Records from a collection
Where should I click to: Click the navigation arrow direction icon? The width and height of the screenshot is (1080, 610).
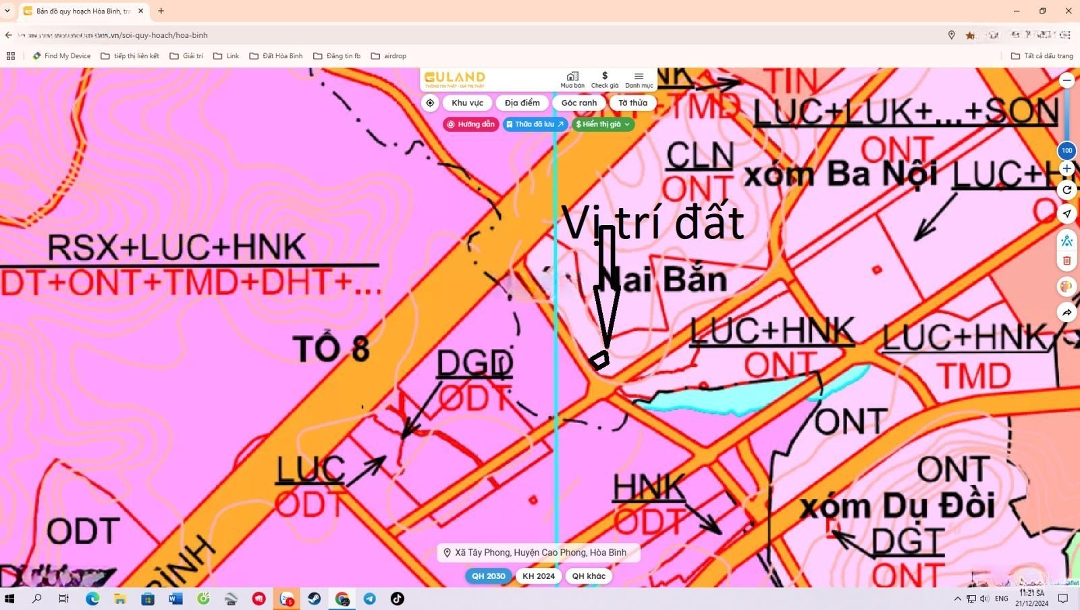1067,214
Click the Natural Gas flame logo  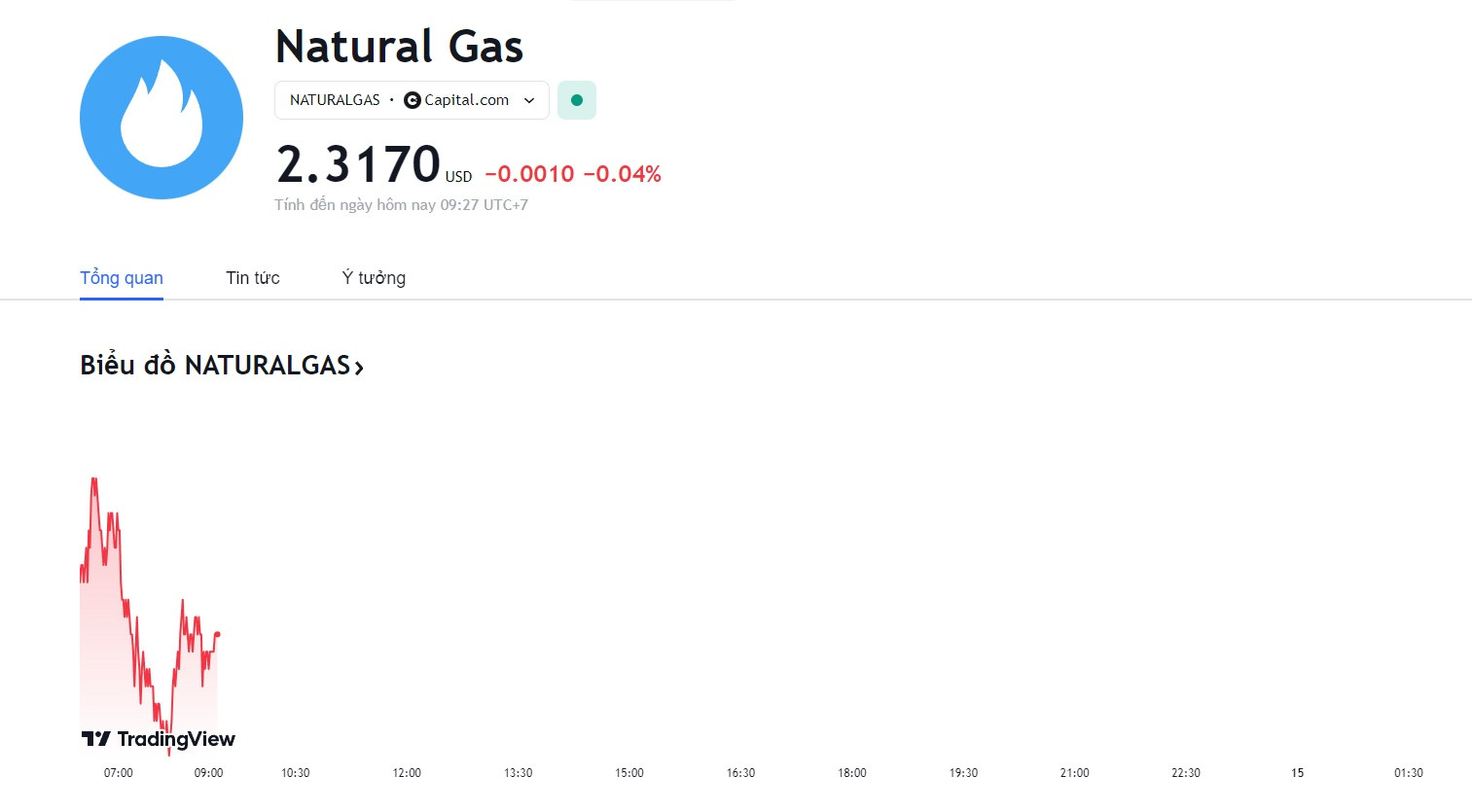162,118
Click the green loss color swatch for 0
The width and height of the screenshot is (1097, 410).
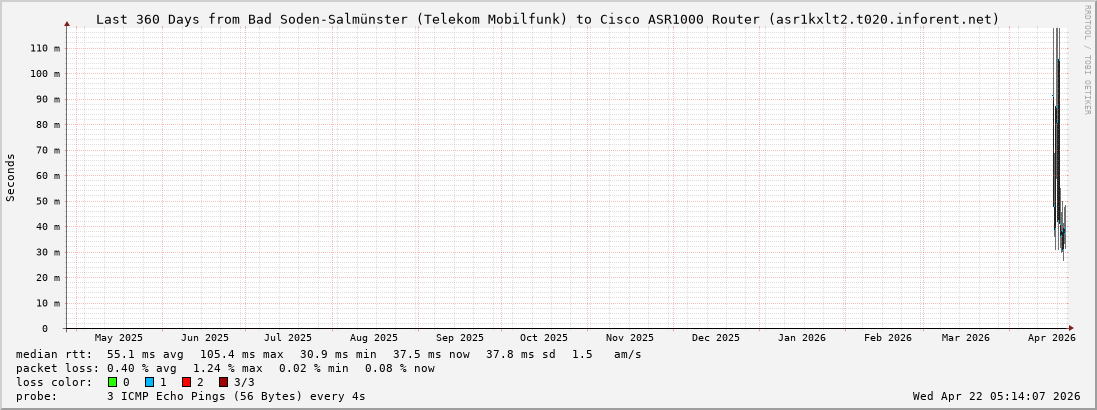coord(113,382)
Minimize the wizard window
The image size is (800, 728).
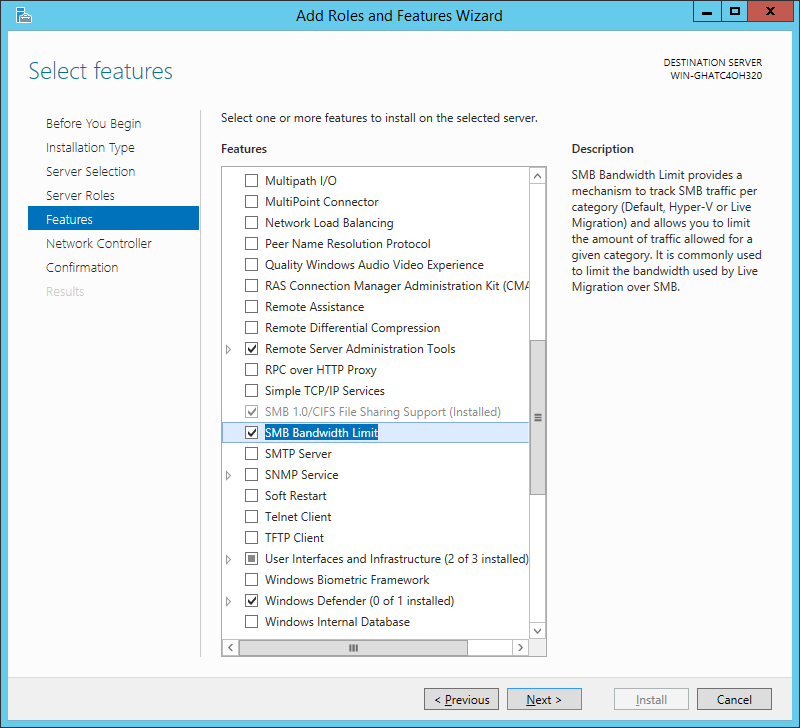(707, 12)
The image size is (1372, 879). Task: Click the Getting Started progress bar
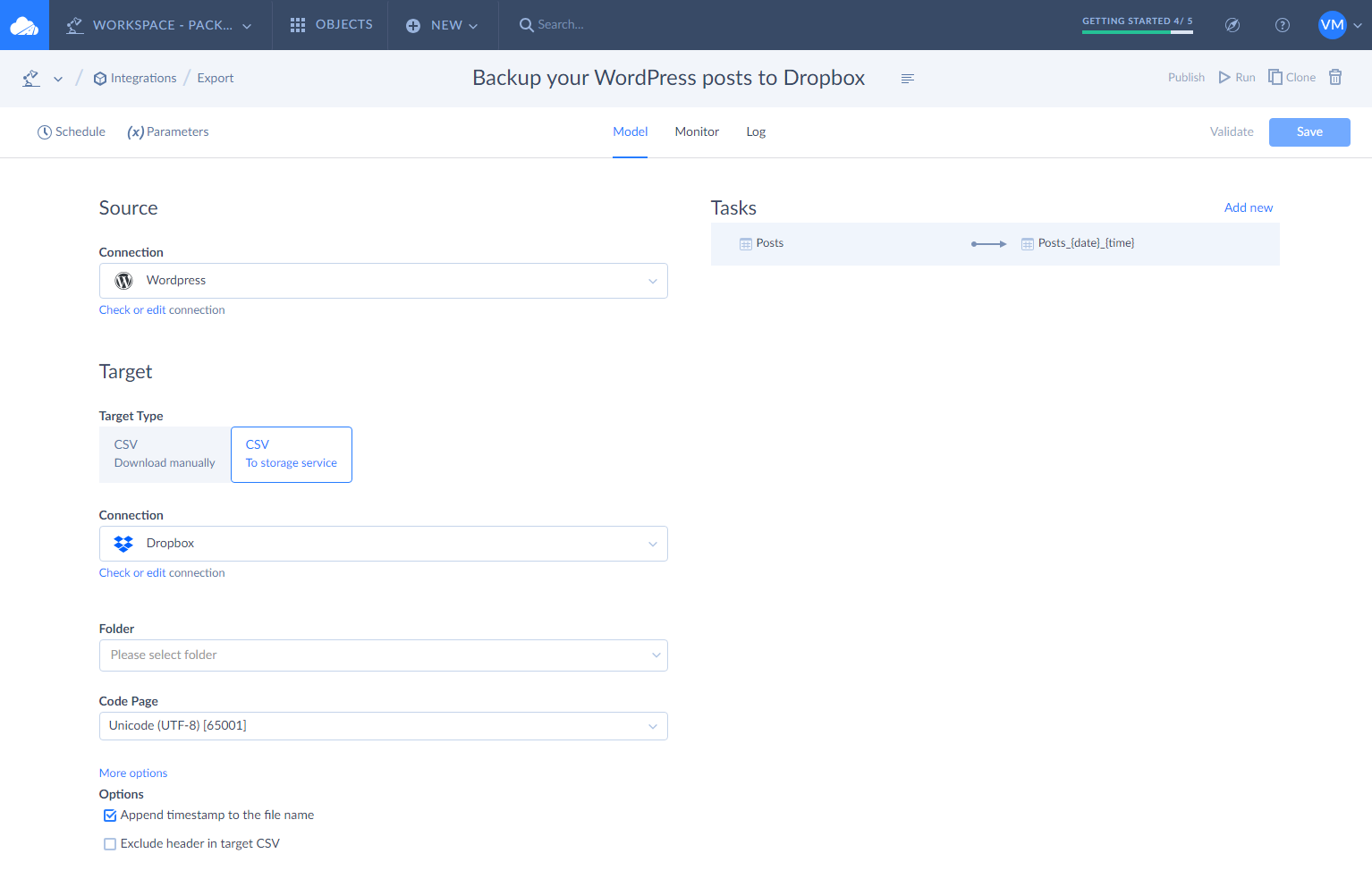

Task to carry out
Your copy should hold exactly the lines from the line bearing "The image size is (800, 728)." through the end of the data, both included, and no pictures or anything further.

Solution to this problem
The image size is (800, 728).
(707, 12)
The image size is (1372, 879). Task: Click the Getting Started progress bar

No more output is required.